Endocrine Abstracts

Thyroid hormone (T3) is essential for skeletal development and maintenance of bone mineralisation. T3 actions are mediated by two receptors, TRalpha and TRbeta. Mutations in TRbeta cause autosomal dominant resistance to thyroid hormone (RTH) due to dominant negative activity of the mutant receptor. Short stature and abnormal skeletal development are prominent features of RTH, whereas TRalpha mutations have not been described and are postulated to result in no phenotype or to be lethal. To investigate T3 action during bone maturation, we examined skeletal development in mice harbouring a PV mutation targeted to either TRbeta or TRalpha1 by homologous recombination.
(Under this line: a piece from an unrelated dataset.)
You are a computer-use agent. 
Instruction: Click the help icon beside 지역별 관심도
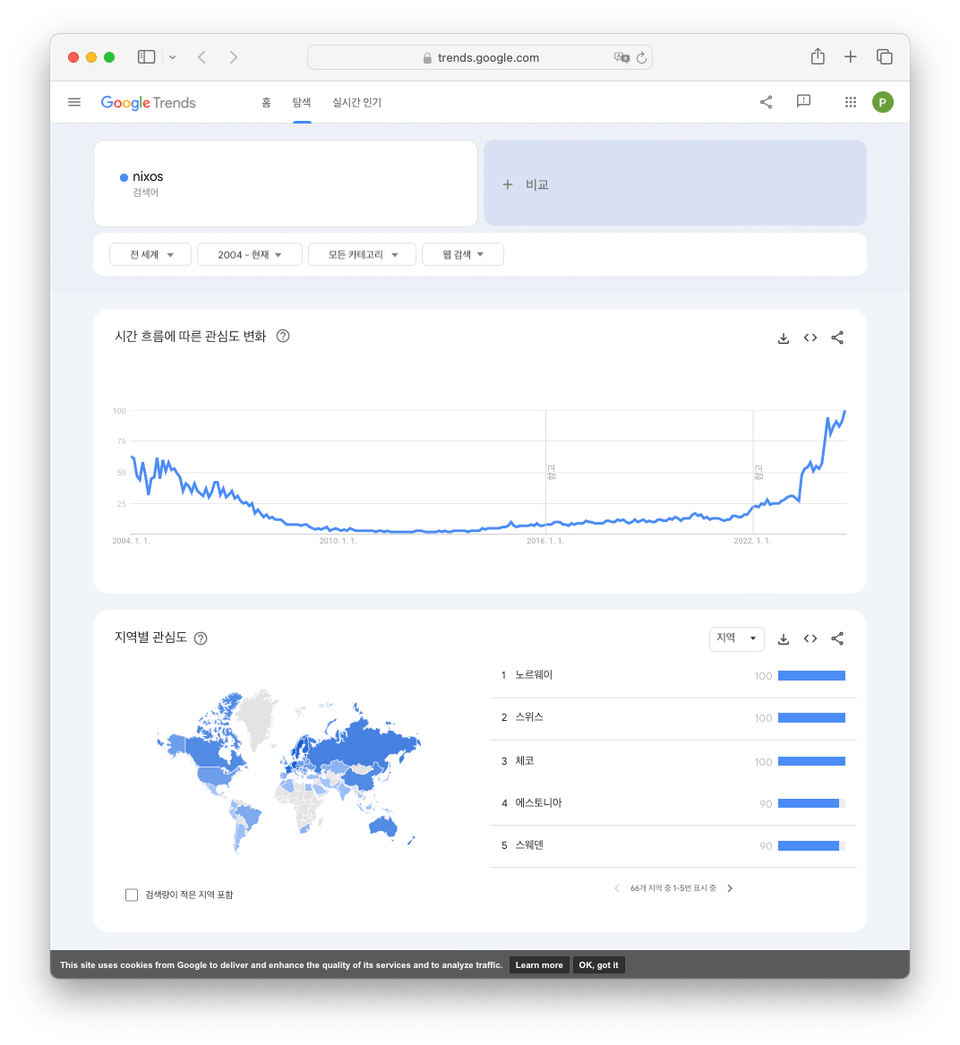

The PV mutation was derived from a patient with RTH; TRbetaPV mice display severe RTH and recapitulate the human condition. TRalpha1PV mice, in contrast, exhibit mild thyroid failure with normal circulating hormone concentrations. TRbetaPV/PV homozygous mice were short, a phenotype that resulted from accelerated growth in utero followed by post-natal growth-retardation and premature growth plate quiescence. There was advanced ossification, increased bone mineralisation and craniosynostosis. In situ hybridisation studies revealed increased expression of the T3-target gene fibroblast growth factor receptor-1 in TRbetaPV/PV chondrocytes and osteoblasts. TRbetaPV/+ heterozygous mice displayed an intermediate phenotype with advanced bone formation but normal growth. In contrast, TRalpha1PV/PV mice died shortly after birth, whilst heterozygous TRalpha1PV/+ mice were dwarfs and exhibited severe growth retardation, reduced cortical bone formation and markedly delayed endochondral ossification. Thus, TRbetaPV mice display skeletal thyrotoxicosis and the severity of the phenotype correlates with the degree of RTH indicating that, in contrast to the pituitary, bone displays increased sensitivity to elevated T3 concentrations. In contrast, TRalpha1PV/+ mice exhibit a hypothyroid phenotype in bone and the PV mutation in TRalpha1 results in reduced skeletal sensitivity to T3. These data demonstrate that TRalpha is the major functional TR in bone in vivo.